OPIC offers direct integrations with popular frameworks like OpenAI. Instead of using the '@track' decorator, you import the specific integration module (e.g.,
opic.integrations.openai). Then, you wrap your framework client (e.g., the OpenAI client) in an OPIC track function. This provides deep observability into all system metrics and information from the LLM call with just one or two lines of code. - Import the integration:
import opic.integrations.openai - Instantiate your original client:
client = OpenAI() - Wrap the client with the OPIC function:
client = opic.integrations.openai.patch(client) - Now, all calls made using this
clientobject will be automatically tracked.
Debugging and Evaluation with OPIC
OPIC provides visibility into an agent's execution flow, helping users debug errors and identify areas for improvement.

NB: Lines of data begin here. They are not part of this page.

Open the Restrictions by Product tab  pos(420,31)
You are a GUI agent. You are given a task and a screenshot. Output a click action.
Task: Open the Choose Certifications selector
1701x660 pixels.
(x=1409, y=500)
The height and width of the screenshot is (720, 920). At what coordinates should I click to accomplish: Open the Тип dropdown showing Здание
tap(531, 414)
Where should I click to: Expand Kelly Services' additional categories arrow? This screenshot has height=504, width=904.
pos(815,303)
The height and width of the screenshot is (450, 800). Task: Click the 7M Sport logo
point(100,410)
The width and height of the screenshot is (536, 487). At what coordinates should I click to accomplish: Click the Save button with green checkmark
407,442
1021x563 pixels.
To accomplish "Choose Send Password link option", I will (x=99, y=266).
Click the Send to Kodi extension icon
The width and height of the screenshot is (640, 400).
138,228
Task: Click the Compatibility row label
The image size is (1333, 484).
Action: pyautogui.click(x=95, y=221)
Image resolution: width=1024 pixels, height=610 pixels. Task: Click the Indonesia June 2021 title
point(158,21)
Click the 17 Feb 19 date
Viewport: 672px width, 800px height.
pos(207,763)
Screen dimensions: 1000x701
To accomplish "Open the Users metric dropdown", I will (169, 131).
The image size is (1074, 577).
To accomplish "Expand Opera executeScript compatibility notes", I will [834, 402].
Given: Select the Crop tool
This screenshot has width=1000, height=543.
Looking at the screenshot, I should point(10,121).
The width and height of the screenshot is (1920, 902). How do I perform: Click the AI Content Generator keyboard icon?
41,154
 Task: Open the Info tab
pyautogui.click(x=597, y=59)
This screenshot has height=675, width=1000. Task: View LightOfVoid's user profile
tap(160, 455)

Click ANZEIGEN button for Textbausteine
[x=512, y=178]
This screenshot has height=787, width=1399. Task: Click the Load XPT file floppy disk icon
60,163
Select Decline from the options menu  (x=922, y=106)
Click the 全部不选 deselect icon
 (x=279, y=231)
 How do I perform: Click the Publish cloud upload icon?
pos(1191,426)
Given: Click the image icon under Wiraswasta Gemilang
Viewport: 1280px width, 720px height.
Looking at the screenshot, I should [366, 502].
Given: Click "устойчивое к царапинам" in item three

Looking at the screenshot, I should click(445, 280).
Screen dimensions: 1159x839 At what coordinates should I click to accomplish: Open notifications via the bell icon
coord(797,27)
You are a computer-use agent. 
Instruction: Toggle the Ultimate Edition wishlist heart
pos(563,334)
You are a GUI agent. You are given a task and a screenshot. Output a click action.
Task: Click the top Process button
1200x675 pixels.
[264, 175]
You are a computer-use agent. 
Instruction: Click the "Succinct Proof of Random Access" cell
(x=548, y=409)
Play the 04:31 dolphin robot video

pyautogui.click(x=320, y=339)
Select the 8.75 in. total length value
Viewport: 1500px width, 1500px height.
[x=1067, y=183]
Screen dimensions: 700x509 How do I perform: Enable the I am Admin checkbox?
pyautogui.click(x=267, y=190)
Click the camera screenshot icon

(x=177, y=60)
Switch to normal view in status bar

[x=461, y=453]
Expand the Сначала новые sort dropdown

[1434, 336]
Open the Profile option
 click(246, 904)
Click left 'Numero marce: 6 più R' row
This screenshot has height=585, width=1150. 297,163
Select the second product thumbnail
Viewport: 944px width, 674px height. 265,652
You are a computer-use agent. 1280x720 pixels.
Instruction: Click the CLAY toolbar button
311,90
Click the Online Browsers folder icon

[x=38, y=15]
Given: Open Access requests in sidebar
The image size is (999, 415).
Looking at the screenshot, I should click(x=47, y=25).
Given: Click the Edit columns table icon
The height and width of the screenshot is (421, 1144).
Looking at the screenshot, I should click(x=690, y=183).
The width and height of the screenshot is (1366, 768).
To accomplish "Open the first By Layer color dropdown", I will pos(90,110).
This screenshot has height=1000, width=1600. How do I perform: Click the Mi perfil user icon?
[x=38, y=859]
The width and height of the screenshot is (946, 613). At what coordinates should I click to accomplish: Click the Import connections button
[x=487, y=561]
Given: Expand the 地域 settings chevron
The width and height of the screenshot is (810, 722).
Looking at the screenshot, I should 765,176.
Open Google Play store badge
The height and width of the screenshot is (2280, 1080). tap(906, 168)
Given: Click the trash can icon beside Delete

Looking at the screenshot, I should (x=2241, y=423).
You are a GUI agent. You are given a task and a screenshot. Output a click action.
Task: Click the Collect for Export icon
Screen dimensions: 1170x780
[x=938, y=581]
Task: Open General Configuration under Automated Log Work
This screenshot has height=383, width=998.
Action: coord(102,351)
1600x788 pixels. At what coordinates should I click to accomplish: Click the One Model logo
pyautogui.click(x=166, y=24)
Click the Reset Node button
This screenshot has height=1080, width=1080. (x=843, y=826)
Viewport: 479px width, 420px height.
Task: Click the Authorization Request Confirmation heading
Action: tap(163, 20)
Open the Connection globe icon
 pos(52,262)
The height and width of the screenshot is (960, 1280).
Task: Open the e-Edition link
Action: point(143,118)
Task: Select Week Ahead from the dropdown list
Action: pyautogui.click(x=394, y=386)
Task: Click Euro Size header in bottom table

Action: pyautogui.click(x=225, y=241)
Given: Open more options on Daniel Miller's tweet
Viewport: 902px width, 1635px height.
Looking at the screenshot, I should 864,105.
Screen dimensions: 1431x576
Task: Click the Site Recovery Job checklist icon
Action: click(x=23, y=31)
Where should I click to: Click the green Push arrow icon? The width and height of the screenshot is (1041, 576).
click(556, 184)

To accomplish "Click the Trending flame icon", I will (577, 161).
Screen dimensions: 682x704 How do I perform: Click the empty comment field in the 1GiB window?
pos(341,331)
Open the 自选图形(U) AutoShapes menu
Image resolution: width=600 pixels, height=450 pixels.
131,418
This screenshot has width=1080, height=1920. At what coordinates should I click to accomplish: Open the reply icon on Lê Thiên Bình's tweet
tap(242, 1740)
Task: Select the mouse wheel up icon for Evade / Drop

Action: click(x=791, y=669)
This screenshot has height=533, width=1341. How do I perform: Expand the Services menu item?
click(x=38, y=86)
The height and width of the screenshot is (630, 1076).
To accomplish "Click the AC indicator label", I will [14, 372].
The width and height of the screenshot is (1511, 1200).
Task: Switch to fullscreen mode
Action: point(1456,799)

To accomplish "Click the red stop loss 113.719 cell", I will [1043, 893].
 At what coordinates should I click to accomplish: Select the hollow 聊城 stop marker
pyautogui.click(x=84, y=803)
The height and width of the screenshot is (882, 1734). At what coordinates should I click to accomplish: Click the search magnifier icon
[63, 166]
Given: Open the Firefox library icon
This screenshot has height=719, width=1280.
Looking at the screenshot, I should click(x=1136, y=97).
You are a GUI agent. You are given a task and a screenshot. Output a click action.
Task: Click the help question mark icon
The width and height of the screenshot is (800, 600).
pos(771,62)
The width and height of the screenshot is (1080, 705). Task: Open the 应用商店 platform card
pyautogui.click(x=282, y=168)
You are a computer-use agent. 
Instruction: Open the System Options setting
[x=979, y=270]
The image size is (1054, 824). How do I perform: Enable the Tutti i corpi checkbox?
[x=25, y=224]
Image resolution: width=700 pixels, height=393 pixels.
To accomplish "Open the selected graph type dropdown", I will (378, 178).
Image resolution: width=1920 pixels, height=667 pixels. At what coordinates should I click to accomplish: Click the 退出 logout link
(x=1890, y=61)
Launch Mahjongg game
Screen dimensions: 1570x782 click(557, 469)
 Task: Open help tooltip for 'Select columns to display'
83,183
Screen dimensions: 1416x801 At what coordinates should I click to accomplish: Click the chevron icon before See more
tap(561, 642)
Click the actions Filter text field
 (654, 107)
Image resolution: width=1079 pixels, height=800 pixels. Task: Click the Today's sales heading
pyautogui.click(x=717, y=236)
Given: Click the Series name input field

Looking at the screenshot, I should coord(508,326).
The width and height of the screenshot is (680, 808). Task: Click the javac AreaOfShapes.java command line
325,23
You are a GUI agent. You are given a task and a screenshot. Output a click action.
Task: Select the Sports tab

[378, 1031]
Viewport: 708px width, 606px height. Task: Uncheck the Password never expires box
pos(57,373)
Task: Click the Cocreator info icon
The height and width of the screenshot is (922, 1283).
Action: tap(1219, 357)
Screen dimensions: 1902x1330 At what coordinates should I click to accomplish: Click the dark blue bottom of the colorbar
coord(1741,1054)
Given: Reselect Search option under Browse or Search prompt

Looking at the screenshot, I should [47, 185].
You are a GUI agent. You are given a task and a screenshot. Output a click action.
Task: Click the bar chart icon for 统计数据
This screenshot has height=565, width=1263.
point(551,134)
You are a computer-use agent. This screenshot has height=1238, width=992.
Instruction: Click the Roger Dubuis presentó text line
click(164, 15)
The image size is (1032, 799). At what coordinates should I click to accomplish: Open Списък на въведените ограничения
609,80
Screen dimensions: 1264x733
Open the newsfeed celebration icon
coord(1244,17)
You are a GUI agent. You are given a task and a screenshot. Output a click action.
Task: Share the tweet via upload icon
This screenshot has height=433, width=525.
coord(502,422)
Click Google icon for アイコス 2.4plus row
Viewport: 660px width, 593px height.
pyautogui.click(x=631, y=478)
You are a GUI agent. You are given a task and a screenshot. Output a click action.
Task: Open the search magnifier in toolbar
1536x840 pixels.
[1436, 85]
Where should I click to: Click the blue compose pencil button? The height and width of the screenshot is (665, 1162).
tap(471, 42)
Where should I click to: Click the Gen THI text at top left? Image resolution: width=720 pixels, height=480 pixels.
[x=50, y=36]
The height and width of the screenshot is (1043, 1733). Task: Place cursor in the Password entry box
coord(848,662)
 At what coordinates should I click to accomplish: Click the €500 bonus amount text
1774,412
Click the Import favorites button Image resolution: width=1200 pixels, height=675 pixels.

It allows you to see exactly which step in a multi-step agent failed, avoiding the need to manually sift through code or error traces.
- Keypoints
- OPIC's trace visualization helps pinpoint the exact step where an error occurred in an agent.
- This reduces debugging time by narrowing the search space from the entire codebase to a specific component (e.g., one LLM call).
- Automatic evaluation metrics can be set up to flag issues like toxicity that are hard to catch manually.
- The UI allows filtering the entire dataset based on evaluation flags, aggregating all relevant examples for analysis.
- Explanation When an agent call fails, OPIC's trace view shows the sequence of operations (e.g., LLM calls, tool calls). If a step fails, the trace stops there. For example, if an agent fails at the 'recipe suggester' step, you know the problem lies within that specific LLM call. This narrows down the debugging scope significantly. For more subtle issues, you can create evaluation metrics for things like toxicity. These metrics can automatically flag problematic runs, which you can then filter and analyze in the OPIC UI. This makes it much easier to consume a lot of information quickly and distill it down to find where things are going wrong, why, and how to fix them.
Managing Evaluation Datasets and Metrics
To maintain a relevant dataset for evaluations as an application evolves, OPIC allows for dynamic management of evaluation datasets. It is also highly recommended to use a combination of evaluation methods rather than relying on a single one.
- Keypoints
- Evaluation datasets in OPIC can be dynamically updated by adding or removing traces.
- If a dataset becomes irrelevant due to application changes, you can edit it or create a new one from scratch.
- It is recommended to use multiple evaluation metrics, such as combining heuristic logic with an LLM-as-a-judge, for more robust evaluation.
- Users are not limited to one evaluation dataset and can maintain several for different testing scenarios.
- Explanation As your application changes (e.g., tool call names, parameters), some traces in your evaluation dataset may become obsolete. In the OPIC UI, you can easily remove irrelevant traces from an existing dataset. You can also add new, more relevant traces. If a dataset has largely lost its relevance, you can create a completely new one from scratch. Users are not limited to a single evaluation dataset and can have dozens for different purposes. For the evaluation itself, you can and should use multiple metrics. For example, you can evaluate a model using a combination of heuristic logic and an LLM-as-a-judge.
Assignments & Suggestions
- Include the source code file (like a cursor) or basic setup steps in your final submission if you use AI tools like n8n, so judges can confirm the project works as intended.
- For detailed or 'deep divey' questions about OPIC, post them on the Discord server for a more thorough answer.
- For questions about specific SDKs and the functional differences between various OPIC integration methods, post them on Discord.